森を抜け、クロとともにこの家に舞い戻った私は、ロルの姿を見つけるとすぐに謝罪をした。再会するなり頭を下げる私にロルは少し戸惑っていたようだが、快く再び家の中に迎え入れてくれた。数時間前と変わらない柔らかな微笑みに安心した私は、今までのことを全てロルに話し、もう一度この国についての説明を乞うことにした。

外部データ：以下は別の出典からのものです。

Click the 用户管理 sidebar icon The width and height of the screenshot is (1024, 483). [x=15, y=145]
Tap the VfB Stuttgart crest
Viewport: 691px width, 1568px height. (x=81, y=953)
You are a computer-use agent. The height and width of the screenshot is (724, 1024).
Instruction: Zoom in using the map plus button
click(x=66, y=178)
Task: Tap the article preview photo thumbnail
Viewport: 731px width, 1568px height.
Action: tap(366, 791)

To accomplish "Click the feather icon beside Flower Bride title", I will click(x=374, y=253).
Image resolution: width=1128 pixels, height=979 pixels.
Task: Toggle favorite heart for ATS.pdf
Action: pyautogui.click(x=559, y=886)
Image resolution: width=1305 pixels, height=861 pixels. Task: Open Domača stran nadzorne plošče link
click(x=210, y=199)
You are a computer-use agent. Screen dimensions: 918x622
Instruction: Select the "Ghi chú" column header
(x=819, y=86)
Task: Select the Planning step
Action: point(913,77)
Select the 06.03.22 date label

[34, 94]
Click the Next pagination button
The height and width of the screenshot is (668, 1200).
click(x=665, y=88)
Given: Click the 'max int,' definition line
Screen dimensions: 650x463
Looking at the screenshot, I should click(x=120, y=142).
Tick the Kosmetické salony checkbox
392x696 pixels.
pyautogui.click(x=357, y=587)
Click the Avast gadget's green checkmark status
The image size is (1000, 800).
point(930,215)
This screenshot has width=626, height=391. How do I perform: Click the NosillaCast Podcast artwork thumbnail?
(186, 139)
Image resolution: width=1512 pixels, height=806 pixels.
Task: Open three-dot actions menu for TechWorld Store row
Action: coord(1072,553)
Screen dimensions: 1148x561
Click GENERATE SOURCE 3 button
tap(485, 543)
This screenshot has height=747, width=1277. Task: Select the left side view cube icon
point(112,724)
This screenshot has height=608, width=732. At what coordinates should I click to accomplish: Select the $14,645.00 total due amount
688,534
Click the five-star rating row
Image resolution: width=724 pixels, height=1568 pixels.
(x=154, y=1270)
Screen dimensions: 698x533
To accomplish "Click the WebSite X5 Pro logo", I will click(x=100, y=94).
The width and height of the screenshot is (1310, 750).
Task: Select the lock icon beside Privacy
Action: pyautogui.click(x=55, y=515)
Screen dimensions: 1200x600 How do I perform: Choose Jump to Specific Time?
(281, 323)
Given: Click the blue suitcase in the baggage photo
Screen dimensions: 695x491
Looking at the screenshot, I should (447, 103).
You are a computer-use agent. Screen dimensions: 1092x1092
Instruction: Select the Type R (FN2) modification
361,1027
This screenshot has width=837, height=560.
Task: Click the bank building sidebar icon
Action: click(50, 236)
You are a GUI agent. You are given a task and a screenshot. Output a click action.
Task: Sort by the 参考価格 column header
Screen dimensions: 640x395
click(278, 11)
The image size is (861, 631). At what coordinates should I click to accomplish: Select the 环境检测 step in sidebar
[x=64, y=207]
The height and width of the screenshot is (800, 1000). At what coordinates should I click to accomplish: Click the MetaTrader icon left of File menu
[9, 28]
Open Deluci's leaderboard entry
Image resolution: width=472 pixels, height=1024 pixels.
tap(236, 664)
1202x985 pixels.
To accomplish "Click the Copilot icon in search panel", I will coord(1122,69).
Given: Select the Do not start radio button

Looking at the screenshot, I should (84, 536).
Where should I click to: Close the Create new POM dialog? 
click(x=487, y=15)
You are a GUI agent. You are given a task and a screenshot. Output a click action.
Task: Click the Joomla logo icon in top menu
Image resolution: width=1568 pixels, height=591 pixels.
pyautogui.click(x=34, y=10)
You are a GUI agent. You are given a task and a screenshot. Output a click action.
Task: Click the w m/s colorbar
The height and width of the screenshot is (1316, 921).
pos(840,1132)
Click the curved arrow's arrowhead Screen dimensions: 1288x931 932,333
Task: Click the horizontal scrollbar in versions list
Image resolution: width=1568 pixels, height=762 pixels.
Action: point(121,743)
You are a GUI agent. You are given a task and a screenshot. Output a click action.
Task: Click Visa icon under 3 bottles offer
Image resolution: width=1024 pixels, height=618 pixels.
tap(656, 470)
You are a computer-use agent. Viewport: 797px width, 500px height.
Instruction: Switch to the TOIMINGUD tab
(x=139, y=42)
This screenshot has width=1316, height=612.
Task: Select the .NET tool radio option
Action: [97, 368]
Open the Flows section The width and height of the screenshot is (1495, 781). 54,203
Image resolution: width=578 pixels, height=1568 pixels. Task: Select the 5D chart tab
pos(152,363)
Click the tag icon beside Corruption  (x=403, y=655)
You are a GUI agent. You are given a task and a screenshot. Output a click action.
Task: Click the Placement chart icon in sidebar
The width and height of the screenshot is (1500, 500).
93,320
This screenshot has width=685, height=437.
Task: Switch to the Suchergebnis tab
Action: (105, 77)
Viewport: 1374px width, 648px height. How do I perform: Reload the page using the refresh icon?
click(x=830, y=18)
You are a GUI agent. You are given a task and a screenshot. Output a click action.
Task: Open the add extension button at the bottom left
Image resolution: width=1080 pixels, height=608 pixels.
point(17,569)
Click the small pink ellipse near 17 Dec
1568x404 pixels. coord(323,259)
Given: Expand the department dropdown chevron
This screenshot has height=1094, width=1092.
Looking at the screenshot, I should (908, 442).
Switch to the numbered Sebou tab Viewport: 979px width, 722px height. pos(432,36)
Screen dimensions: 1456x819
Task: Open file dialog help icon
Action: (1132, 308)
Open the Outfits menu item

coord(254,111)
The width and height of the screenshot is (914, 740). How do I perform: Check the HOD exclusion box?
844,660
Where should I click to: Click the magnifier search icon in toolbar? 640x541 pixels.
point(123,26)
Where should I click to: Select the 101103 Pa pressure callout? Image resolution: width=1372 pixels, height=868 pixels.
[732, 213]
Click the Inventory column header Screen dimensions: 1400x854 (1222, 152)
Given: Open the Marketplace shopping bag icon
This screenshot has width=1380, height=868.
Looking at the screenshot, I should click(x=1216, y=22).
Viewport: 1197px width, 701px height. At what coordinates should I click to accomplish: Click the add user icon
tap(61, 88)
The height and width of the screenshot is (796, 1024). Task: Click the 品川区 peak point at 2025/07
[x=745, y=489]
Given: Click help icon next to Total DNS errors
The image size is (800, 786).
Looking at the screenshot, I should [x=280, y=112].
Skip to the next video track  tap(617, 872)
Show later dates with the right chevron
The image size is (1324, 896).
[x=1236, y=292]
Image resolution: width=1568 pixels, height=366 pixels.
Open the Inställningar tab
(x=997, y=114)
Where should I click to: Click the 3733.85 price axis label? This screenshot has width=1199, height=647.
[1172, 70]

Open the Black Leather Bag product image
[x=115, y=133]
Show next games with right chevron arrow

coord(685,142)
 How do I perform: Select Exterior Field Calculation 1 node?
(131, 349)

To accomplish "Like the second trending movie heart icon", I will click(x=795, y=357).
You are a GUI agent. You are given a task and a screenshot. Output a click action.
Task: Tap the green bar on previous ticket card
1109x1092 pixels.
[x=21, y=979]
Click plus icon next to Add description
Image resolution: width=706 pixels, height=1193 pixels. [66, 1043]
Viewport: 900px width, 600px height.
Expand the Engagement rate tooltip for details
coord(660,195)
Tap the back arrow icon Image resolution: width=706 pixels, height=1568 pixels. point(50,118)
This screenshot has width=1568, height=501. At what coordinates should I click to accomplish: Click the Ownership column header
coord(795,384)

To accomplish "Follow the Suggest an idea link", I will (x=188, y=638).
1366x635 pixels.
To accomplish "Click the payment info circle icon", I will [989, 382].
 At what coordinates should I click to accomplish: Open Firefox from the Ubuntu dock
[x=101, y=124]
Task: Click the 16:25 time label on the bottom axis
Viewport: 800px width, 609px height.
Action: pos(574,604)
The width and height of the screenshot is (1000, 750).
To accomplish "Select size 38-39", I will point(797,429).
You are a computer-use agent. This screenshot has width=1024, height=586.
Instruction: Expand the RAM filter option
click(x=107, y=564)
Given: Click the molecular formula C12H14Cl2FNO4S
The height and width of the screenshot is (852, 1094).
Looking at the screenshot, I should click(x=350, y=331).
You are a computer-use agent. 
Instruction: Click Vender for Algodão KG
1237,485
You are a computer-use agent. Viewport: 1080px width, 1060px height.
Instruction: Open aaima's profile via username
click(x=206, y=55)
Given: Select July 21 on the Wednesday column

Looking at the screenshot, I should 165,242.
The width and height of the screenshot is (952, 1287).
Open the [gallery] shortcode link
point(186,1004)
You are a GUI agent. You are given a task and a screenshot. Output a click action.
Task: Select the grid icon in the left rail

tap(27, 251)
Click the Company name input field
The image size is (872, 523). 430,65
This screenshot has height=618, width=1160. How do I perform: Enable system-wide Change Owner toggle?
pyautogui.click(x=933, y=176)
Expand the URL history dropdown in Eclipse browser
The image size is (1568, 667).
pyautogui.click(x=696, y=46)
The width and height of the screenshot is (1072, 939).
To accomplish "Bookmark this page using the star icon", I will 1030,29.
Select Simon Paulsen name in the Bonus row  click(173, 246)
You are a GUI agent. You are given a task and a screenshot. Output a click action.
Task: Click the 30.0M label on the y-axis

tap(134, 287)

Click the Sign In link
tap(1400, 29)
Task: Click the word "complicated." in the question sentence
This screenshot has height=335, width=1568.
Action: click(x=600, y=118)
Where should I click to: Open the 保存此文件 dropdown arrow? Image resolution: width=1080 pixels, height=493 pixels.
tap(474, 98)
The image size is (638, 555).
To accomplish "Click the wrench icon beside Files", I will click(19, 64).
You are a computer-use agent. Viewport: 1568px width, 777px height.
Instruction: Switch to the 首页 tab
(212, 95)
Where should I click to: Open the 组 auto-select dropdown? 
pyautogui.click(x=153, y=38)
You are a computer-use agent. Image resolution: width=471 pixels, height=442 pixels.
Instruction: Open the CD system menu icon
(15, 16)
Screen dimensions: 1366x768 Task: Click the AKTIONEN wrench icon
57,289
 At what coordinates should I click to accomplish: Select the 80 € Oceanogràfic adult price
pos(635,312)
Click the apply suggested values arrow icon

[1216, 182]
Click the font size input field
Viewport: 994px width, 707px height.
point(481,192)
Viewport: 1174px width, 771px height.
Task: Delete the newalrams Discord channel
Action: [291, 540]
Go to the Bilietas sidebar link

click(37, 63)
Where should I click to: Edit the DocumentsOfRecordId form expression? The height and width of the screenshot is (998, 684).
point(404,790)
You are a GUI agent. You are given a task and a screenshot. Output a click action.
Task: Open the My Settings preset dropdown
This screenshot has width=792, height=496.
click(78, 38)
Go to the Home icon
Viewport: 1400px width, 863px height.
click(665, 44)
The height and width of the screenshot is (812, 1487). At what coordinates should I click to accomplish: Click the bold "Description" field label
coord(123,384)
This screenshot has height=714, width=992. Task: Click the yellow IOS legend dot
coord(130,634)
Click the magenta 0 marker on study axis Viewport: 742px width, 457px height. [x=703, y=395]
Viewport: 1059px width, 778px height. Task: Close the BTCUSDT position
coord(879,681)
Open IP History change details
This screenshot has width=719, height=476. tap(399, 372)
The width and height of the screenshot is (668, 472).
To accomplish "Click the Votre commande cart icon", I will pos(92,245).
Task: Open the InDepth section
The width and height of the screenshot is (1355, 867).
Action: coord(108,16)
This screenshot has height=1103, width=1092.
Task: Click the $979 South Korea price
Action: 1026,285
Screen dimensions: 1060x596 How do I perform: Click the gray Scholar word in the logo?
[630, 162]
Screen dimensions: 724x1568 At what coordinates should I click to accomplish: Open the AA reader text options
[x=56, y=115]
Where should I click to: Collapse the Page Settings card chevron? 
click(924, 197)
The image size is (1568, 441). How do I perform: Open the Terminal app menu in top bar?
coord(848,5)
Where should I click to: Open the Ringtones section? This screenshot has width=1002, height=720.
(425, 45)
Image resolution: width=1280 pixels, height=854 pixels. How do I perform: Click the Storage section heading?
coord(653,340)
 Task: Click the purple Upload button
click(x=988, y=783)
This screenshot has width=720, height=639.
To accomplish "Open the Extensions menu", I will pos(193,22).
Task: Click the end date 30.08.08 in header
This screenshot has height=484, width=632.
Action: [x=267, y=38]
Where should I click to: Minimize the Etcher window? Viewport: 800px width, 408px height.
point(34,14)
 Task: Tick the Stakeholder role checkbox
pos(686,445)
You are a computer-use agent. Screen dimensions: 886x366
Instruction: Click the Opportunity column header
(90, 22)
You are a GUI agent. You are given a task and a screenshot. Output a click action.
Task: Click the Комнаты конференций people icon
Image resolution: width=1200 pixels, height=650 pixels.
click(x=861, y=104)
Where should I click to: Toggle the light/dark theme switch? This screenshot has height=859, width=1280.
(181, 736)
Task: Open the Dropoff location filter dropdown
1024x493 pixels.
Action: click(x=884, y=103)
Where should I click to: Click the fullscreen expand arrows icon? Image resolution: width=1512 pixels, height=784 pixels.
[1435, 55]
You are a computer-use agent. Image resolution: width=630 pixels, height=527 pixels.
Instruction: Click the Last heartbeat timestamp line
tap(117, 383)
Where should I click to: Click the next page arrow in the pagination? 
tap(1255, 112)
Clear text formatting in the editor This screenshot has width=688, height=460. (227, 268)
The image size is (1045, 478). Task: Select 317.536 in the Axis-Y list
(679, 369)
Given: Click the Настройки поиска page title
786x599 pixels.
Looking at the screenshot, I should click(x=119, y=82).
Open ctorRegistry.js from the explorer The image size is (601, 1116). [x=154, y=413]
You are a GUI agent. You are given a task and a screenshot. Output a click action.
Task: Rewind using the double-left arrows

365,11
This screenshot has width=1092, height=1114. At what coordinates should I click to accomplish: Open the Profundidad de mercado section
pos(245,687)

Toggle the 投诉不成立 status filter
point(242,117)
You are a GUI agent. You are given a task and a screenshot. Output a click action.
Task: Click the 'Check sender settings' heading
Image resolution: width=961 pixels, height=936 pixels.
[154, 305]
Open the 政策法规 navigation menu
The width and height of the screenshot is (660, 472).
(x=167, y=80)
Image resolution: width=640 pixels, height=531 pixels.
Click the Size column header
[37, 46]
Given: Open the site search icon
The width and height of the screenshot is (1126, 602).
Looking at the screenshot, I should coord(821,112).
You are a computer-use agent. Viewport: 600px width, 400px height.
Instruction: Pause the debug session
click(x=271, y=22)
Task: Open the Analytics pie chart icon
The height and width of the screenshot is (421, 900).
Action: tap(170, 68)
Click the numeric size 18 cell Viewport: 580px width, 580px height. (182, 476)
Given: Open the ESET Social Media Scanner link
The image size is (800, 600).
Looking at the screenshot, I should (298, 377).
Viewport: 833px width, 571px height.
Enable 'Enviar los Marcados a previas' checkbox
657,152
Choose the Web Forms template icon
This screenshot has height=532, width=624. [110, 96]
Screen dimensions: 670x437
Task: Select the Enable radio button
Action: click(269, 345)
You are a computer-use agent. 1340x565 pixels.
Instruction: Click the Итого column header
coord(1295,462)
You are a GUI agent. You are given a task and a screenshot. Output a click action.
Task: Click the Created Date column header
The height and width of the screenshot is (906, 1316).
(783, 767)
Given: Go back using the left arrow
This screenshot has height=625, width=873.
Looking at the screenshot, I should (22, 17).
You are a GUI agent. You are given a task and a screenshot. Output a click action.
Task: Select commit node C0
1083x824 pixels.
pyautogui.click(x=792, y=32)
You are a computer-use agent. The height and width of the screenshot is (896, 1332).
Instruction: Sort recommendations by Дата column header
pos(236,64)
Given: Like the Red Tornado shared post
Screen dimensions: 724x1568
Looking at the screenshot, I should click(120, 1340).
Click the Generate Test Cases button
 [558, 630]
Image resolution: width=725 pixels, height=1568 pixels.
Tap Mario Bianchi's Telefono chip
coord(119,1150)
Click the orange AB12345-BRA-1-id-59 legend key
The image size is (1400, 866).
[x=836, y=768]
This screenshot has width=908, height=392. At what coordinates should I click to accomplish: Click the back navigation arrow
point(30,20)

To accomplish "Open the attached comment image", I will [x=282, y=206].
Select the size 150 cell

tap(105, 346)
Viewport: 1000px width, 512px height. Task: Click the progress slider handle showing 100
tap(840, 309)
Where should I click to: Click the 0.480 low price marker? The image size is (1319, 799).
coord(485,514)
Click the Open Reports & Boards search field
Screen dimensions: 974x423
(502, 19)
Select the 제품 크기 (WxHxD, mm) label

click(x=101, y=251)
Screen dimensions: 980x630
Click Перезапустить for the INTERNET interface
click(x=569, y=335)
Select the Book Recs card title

そして今。すでに全てを話し終えている私は、四角いテーブルの向かい側をちらりと見た。ロルは静かに紅茶をすすり、何かを考えている様子だ。その横ではクロが暇そうに欠伸をしている。どうやらカップの紅茶はもう飲み干してしまったらしい。私の紅茶も残り少なくなってきた。さすがに沈黙に耐えきれなくなった頃、ロルが「それにしても」と口を開いた。
「私が、頭のおかしい人、ですか…」
クロがぷっと吹き出した。
ようやく出た言葉がそれかと、私は少し肩を落とす。しかしながら心底悲しそうなその声色に胸が痛み、思わず「すみません」と謝った。クロは楽しそうに声を上げて笑っている。それをロルが冷たい目で睨む。すると笑い声は「んんっ」という小さな咳払いに変わった。
「まあ、とにかく。さっき言ったようにこの子自分の名前がわからないんだ。それに、おとぎの国のことも」
本当になぁんにもね、と頬杖をつきながらクロが私を見やる。その視線から逃れるように私は目線を下げた。
「私、帰れるんでしょうか…」
独り言のような私の問いかけに、ロルとクロは困ったように顔を見合わせた。しばし沈黙が流れる。するとクロが「あー、えっとね?」と決まり悪そうに目を逸らしながら口を開いた。
「あの君は、その、何て言うか…」
そこでまた口を閉じる。その煮え切らない様子にロルは小さく溜息をつくと、クロを手で制した。
「落ち着いて聞いてください」
ロルは静かな声でそう言うと、私の目をじっと見つめた。相変わらず口元には微笑みを浮かべたまま、ゆっくりと「名前は」と話し出す。
「名前はその人そのものを表しています。その人の性格や境遇、歩んできた人生なども全て」
いきなり何の話だろうか。訝しげに見つめる私にロルは表情も変えずに続ける。